Image courtesy of WGA West.
If you weren’t aware, filmmaking is a little bit like an assembly line. Everyone has their part to play and then they move on to their next gig and let the next person take over until there is a complete film or show. Sometimes it’s Detroit car factory smooth and some days it’s Lucy and Ethel in the chocolate factory, but that’s generally how a film runs through the various stages from conception all the way through distribution. So many have referred to these negotiations as the tip of the spear.

More than just story

Everyone understands that the screenwriter is essentially a tour guide that will take you on a journey. Whether it be romance or drama or adventure, we’re the storytellers. However what you may not realize is that the script is the foundation of the entire production. A completed script gets that entire assembly line process moving. My producing partner refers to a script as the blueprint for the house. A blueprint shows you the size of the house, how many levels there are, the number of rooms, etc. Without it, you have no idea how much material to purchase or how many workers to hire. Without a script, you have no idea how many locations you will need, how many actors you need to cast, props, costumes…it’s all contained in those precious script pages. Even as most people in an audience will never really pay attention to who wrote the script, you also wouldn’t get a single actor signed on to a project without a script.

Screenwriters are…

This week, because of the writer’s strike, a lot of discussions about writing and filmmaking have been happening. I rarely venture into the comments unless I have a reason to pay attention, but this week I have been curious.  It’s been very enlightening for me. This week I have heard that writers are:
  • Living high and fancy lifestyles
  • Getting greedy with their hands out
  • Out of touch with the real world and how people live
  • Whiny self-indulgent hacks

Let me set the record straight. I don’t know one single screenwriter who is living some big rich and famous lifestyle. I don’t know a single screenwriter who isn’t constantly on the lookout for their next gig in order to pay the bills. And I don’t know a single screenwriter who is in this for fame, fortune, or wealth. Every single one of my screenwriting friends would laugh out loud if you were to suggest any of those things.
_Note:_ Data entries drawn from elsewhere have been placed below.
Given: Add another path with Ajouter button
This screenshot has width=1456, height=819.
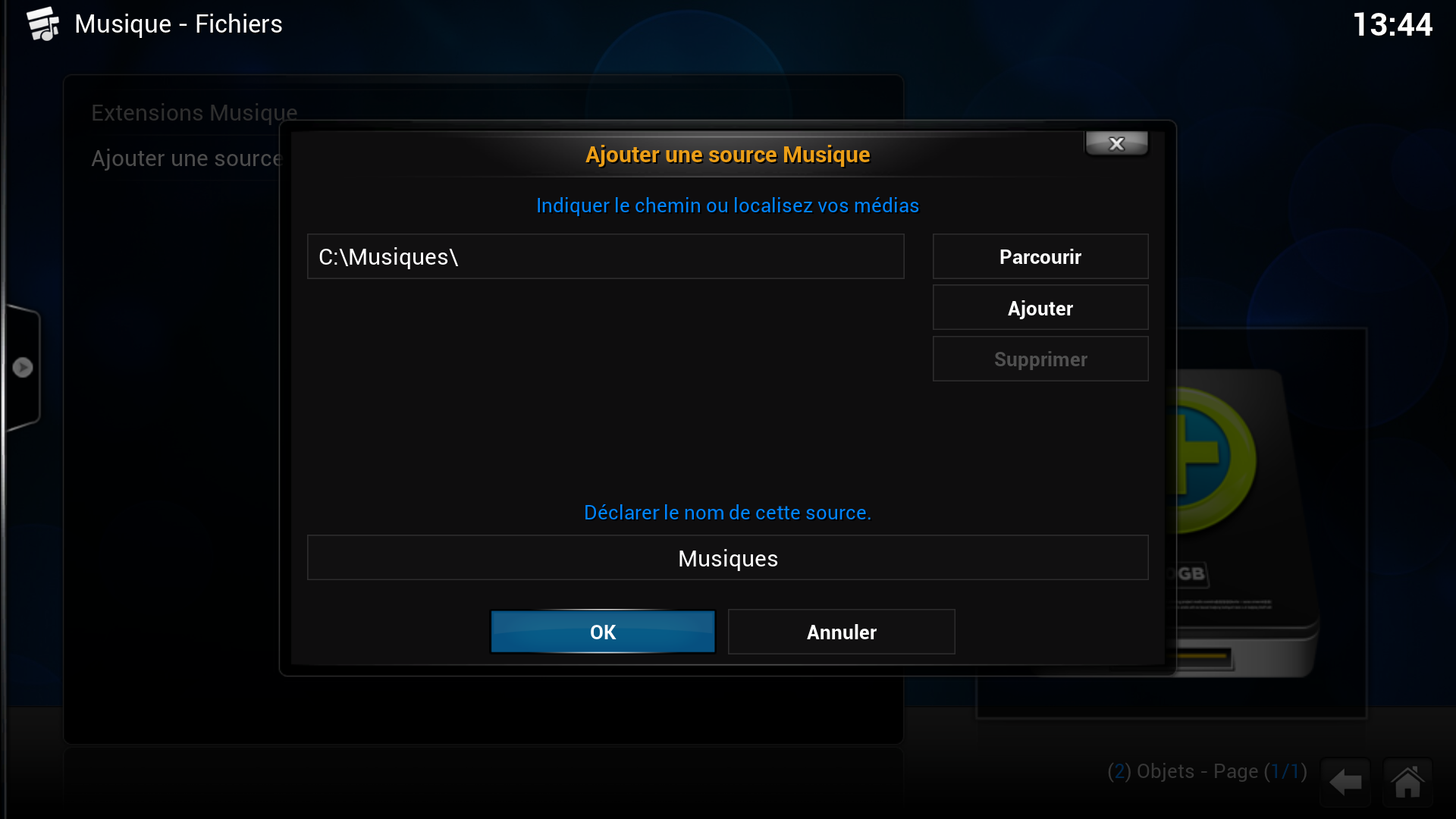Looking at the screenshot, I should (x=1040, y=308).
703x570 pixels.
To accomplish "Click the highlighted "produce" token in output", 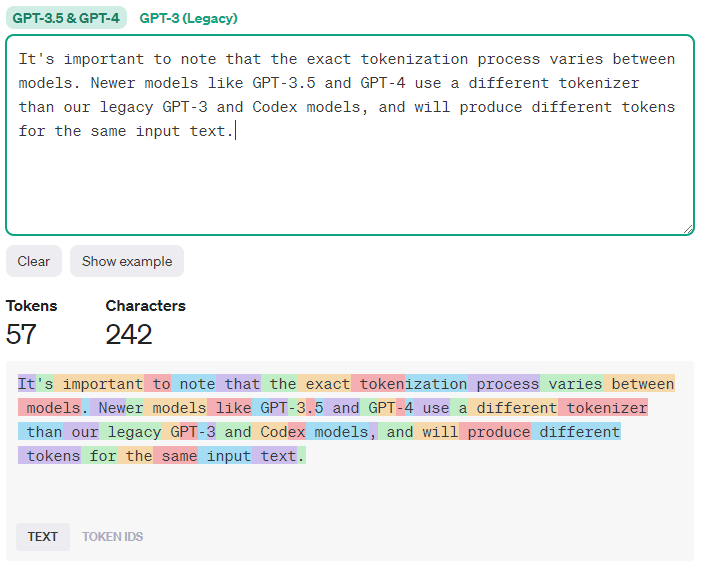I will coord(498,432).
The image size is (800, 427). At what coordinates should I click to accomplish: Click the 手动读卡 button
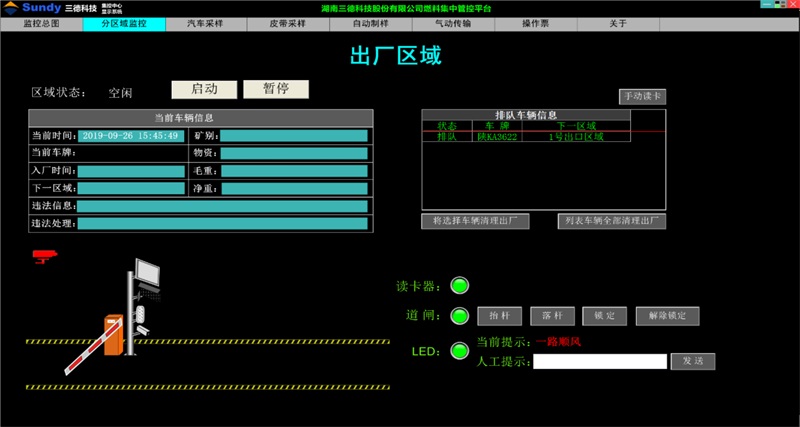tap(642, 97)
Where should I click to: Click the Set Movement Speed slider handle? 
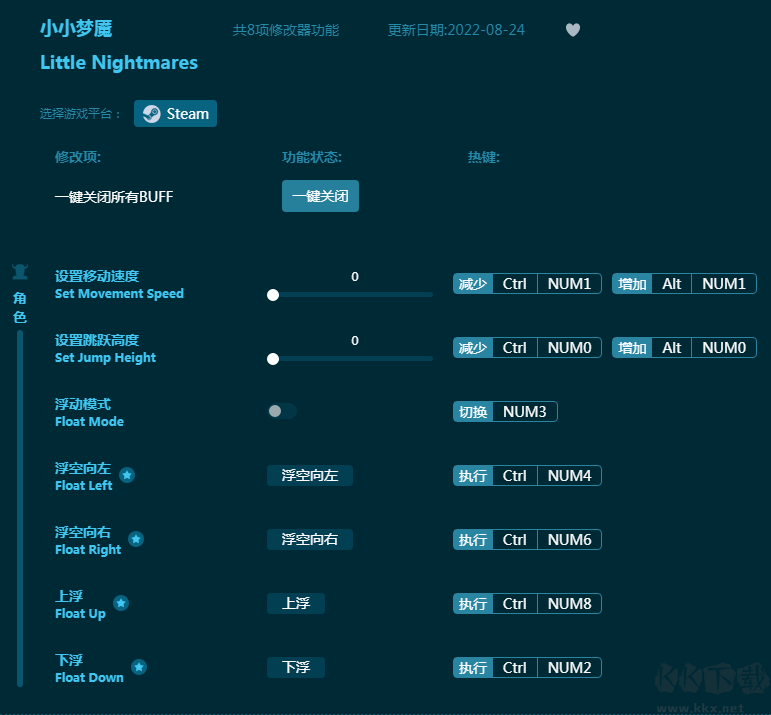(273, 295)
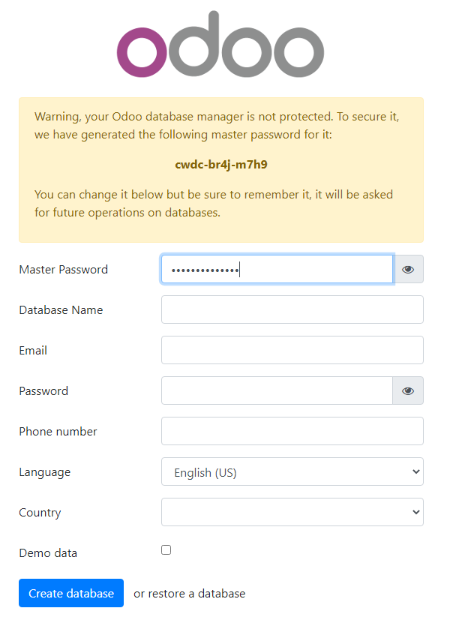The image size is (455, 632).
Task: Focus the Master Password input field
Action: (x=276, y=269)
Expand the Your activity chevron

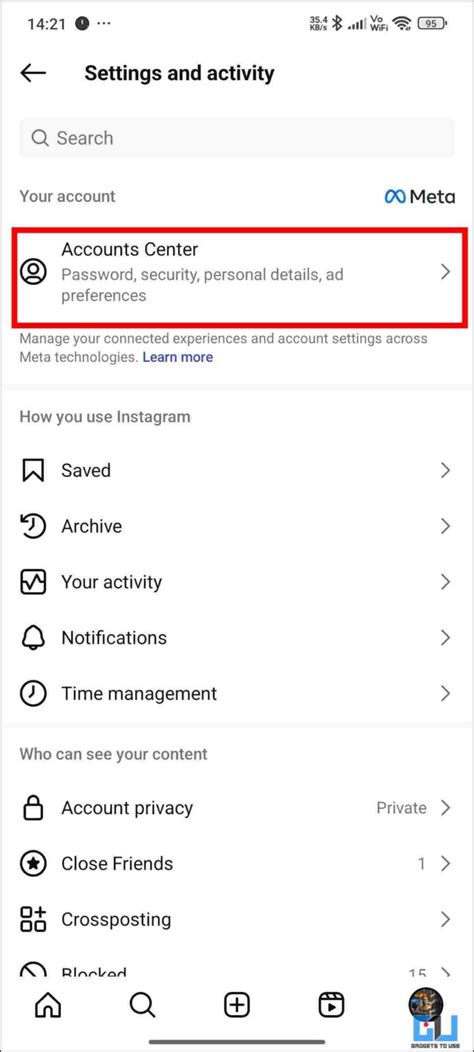[444, 582]
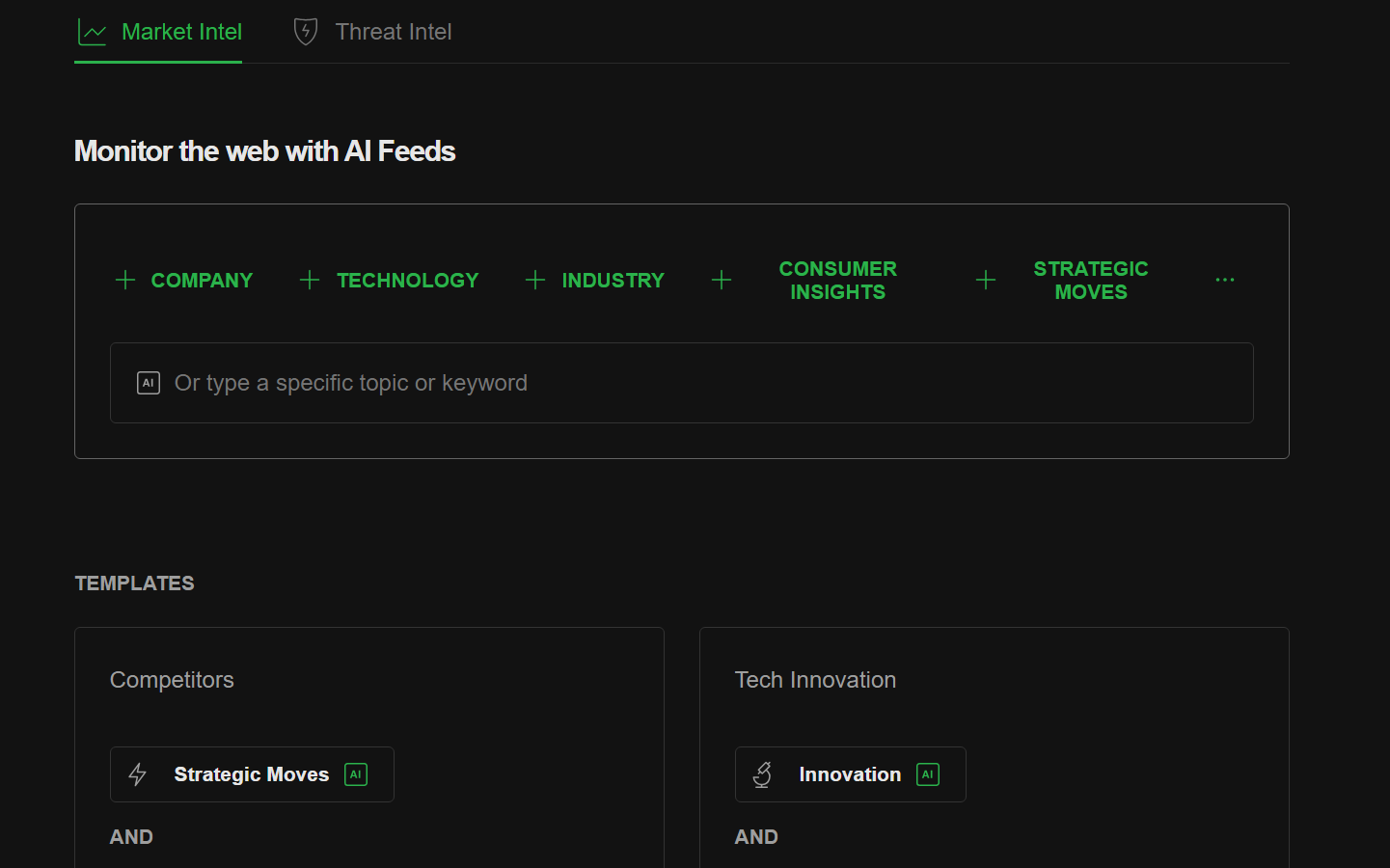Click plus icon beside INDUSTRY
Image resolution: width=1390 pixels, height=868 pixels.
(535, 280)
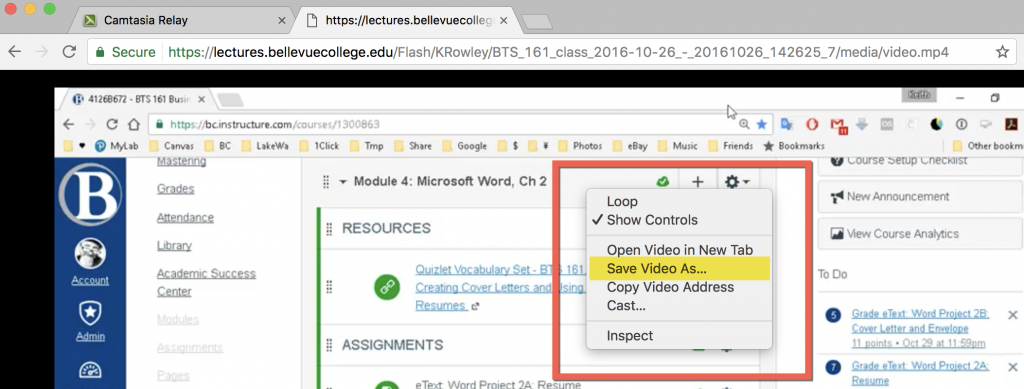This screenshot has width=1024, height=389.
Task: Toggle Module 4 published green check
Action: tap(662, 181)
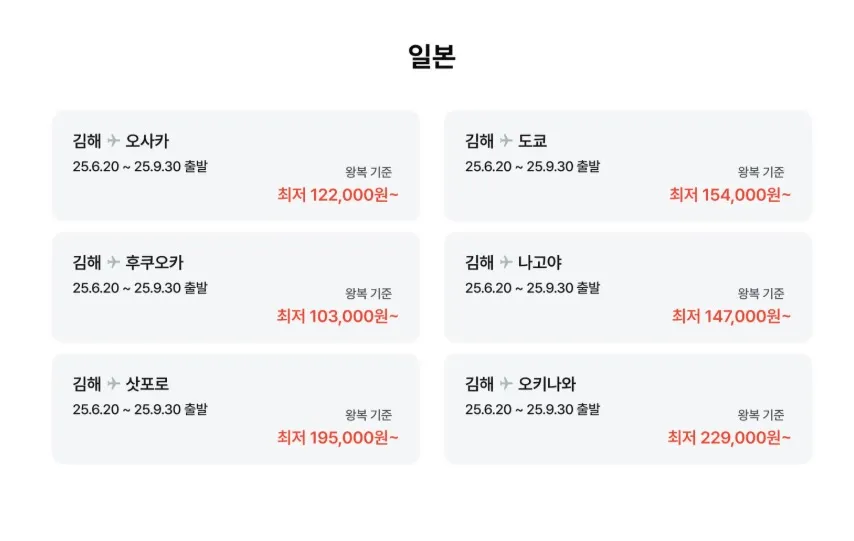Click the 삿포로 card departure dates

point(140,409)
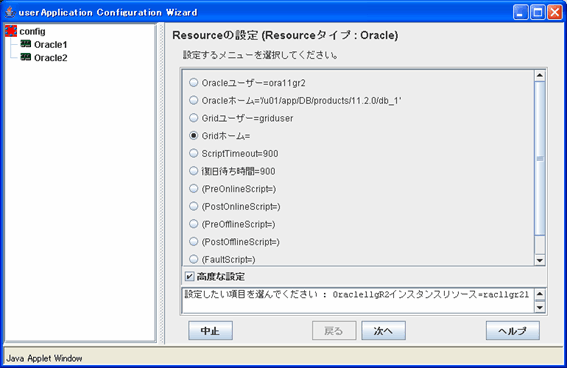This screenshot has width=567, height=368.
Task: Uncheck the 高度な設定 checkbox
Action: 189,277
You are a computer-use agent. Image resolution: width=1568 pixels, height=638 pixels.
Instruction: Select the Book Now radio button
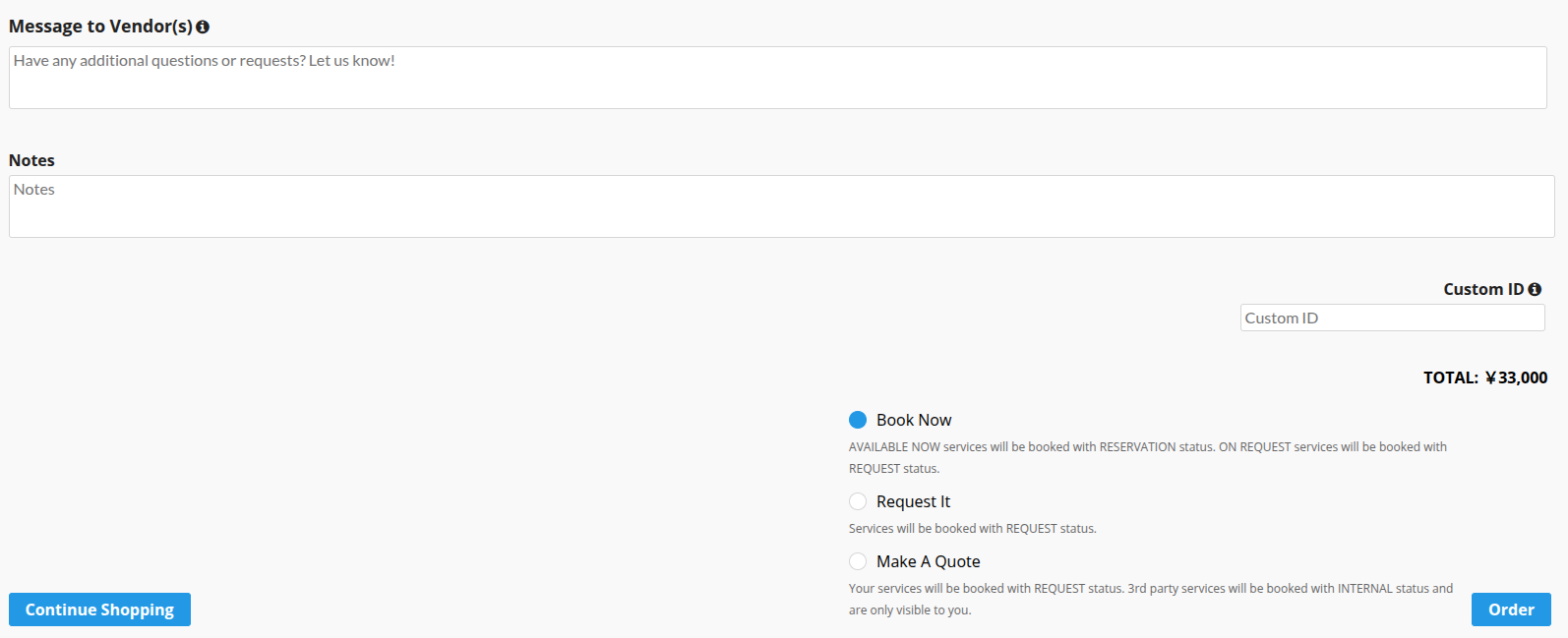click(x=858, y=420)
Now I am nowhere near being an A list screenwriter. (Really I’m not B or C or D list either. My place probably sits somewhere in the jumbled lump of LMNOP alphabetics if I’m honest.) But I have been writing professionally for a long time and I do have quite a bit of experience in my little corner of the world, so this all comes from that experience.

However, the screenwriters I know all live pretty similar lifestyles. We don’t live in big fancy houses. None of take limousines or get chauffered to work. We also don’t regularly hang out with celebrities. Honestly?  We’re all kind of average. Incredibly talented, brilliant, and gloriously witty, but when you see us out and about, we’re average. We don’t get recognized out in public. We pay our bills just like everyone else. And we love what we do. Exceedingly abundantly above all measure, we love our jobs.
The next time you come across someone saying those things about screenwriters, just substitute my name instead of writer. It can change  perspective pretty quickly.
  • Lori Twichell lives a high and fancy lifestyle.
  • Lori Twichell is getting greedy with her hand out.
  • Lori Twichell is out of touch with the real world and how people live.
  • Lori Twichell is a whiny self-indulgent hack.
There’s also quite a bit of information out there about what was requested and what was rejected.  Here is a document from the WGA outlining specifics. 
Do you have more questions or comments to share? Let’s talk!  I’m on Facebook, Twitter, and Instagram. Stop by and let me know what you think!
About Lori Twichell
Lori Twichell is a screenwriter, publicist and marketing director in the entertainment industry. You can read more about the author here.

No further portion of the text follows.